_Problem_
In the records below, the line with "Viewport: 724px width, 1568px" opens the range and the line with "The image size is (1271, 952)." closes it; print that range exactly and nothing else.

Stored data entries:

----

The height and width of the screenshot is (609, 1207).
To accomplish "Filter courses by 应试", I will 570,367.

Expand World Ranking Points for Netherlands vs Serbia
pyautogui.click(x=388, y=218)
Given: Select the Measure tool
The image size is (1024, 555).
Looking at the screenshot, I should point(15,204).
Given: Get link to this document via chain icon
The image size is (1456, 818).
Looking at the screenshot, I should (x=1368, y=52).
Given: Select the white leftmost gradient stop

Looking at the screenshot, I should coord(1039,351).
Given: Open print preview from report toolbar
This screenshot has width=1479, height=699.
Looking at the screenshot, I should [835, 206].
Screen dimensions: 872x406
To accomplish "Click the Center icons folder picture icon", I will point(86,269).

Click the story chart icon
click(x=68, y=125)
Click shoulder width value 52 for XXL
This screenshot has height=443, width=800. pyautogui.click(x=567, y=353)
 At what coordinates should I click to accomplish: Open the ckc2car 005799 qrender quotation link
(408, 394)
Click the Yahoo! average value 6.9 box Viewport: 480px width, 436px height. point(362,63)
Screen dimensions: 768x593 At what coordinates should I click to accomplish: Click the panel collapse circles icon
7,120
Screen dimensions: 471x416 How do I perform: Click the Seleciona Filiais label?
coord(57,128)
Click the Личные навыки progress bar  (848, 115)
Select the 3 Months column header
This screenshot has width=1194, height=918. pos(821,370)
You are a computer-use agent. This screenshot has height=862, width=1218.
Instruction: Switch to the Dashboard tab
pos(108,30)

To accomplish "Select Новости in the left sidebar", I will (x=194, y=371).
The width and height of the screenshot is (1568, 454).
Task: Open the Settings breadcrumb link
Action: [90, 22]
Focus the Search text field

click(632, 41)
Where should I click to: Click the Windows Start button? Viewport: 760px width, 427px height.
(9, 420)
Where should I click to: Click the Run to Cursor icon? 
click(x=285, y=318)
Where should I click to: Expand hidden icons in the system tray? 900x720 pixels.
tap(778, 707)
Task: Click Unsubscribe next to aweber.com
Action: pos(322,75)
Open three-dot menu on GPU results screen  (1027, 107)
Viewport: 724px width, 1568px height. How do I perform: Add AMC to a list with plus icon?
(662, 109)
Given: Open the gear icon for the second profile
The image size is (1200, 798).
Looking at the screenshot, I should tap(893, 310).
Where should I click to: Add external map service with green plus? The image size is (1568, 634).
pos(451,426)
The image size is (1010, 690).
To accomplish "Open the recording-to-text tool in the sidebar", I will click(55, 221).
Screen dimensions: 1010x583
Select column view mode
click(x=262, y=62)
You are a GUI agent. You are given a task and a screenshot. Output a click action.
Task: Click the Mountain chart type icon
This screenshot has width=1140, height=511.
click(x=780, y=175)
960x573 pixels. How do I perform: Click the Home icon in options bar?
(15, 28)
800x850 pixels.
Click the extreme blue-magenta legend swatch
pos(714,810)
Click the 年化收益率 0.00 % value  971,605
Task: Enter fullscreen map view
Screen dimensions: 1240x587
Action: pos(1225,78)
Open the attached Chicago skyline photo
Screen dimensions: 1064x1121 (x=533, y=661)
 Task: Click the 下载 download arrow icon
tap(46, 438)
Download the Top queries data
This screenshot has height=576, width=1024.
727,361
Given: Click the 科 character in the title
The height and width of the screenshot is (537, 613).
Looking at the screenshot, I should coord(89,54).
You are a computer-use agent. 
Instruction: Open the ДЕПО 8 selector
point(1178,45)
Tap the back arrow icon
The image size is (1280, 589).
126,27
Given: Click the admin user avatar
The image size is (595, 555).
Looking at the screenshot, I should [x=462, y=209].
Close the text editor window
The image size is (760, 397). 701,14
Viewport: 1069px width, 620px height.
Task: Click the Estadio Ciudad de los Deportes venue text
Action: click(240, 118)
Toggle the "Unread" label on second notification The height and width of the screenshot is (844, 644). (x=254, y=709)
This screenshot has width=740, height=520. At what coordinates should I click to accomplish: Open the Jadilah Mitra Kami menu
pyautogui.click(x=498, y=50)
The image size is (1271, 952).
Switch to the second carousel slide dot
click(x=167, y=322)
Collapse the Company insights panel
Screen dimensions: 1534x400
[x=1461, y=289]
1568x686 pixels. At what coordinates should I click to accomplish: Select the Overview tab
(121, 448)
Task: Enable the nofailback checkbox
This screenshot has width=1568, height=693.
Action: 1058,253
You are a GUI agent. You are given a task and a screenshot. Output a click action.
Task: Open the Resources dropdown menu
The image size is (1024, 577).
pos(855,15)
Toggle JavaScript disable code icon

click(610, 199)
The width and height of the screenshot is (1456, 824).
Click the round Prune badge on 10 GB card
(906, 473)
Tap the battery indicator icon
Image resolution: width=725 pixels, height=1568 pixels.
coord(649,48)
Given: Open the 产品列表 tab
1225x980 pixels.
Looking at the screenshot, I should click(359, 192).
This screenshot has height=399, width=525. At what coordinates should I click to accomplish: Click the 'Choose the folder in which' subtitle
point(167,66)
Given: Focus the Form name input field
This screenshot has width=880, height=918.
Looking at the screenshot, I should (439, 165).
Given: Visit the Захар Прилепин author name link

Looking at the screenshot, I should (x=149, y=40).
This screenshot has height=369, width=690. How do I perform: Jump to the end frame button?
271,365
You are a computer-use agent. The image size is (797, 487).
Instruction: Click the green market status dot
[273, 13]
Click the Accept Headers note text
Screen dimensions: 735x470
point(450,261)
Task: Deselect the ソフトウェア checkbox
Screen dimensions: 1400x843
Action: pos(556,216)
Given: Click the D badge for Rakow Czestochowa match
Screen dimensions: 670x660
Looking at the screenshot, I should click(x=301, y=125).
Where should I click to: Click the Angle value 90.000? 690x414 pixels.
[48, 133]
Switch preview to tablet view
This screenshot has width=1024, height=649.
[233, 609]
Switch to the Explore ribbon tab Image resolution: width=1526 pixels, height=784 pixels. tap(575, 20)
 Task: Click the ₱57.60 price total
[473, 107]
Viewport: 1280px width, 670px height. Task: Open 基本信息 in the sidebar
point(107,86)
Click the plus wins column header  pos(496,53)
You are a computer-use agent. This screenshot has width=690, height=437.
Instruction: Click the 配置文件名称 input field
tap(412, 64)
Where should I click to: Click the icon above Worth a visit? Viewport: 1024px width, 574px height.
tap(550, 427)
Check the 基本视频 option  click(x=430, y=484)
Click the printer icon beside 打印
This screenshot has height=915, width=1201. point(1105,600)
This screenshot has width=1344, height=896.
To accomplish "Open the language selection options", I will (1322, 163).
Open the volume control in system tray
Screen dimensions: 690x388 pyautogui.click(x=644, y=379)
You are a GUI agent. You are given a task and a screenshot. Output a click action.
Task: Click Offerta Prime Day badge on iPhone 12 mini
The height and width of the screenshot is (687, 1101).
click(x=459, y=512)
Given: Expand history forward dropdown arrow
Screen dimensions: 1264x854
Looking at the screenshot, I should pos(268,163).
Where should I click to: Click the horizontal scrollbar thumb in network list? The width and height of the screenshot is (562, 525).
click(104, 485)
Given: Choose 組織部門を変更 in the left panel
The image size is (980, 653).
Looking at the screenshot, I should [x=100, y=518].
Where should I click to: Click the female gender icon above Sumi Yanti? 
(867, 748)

----

_Answer for this exercise_
Viewport: 724px width, 1568px height. How do I perform: Add AMC to a list with plus icon?
(662, 109)
Given: Open the gear icon for the second profile
The image size is (1200, 798).
Looking at the screenshot, I should tap(893, 310).
Where should I click to: Add external map service with green plus? The image size is (1568, 634).
pos(451,426)
The image size is (1010, 690).
To accomplish "Open the recording-to-text tool in the sidebar", I will click(55, 221).
Screen dimensions: 1010x583
Select column view mode
click(x=262, y=62)
You are a GUI agent. You are given a task and a screenshot. Output a click action.
Task: Click the Mountain chart type icon
This screenshot has width=1140, height=511.
click(x=780, y=175)
960x573 pixels. How do I perform: Click the Home icon in options bar?
(15, 28)
800x850 pixels.
Click the extreme blue-magenta legend swatch
pos(714,810)
Click the 年化收益率 0.00 % value  971,605
Task: Enter fullscreen map view
Screen dimensions: 1240x587
Action: pos(1225,78)
Open the attached Chicago skyline photo
Screen dimensions: 1064x1121 (x=533, y=661)
 Task: Click the 下载 download arrow icon
tap(46, 438)
Download the Top queries data
This screenshot has height=576, width=1024.
727,361
Given: Click the 科 character in the title
The height and width of the screenshot is (537, 613).
Looking at the screenshot, I should coord(89,54).
You are a computer-use agent. 
Instruction: Open the ДЕПО 8 selector
point(1178,45)
Tap the back arrow icon
The image size is (1280, 589).
126,27
Given: Click the admin user avatar
The image size is (595, 555).
Looking at the screenshot, I should [x=462, y=209].
Close the text editor window
The image size is (760, 397). 701,14
Viewport: 1069px width, 620px height.
Task: Click the Estadio Ciudad de los Deportes venue text
Action: click(240, 118)
Toggle the "Unread" label on second notification The height and width of the screenshot is (844, 644). (x=254, y=709)
This screenshot has width=740, height=520. At what coordinates should I click to accomplish: Open the Jadilah Mitra Kami menu
pyautogui.click(x=498, y=50)
The image size is (1271, 952).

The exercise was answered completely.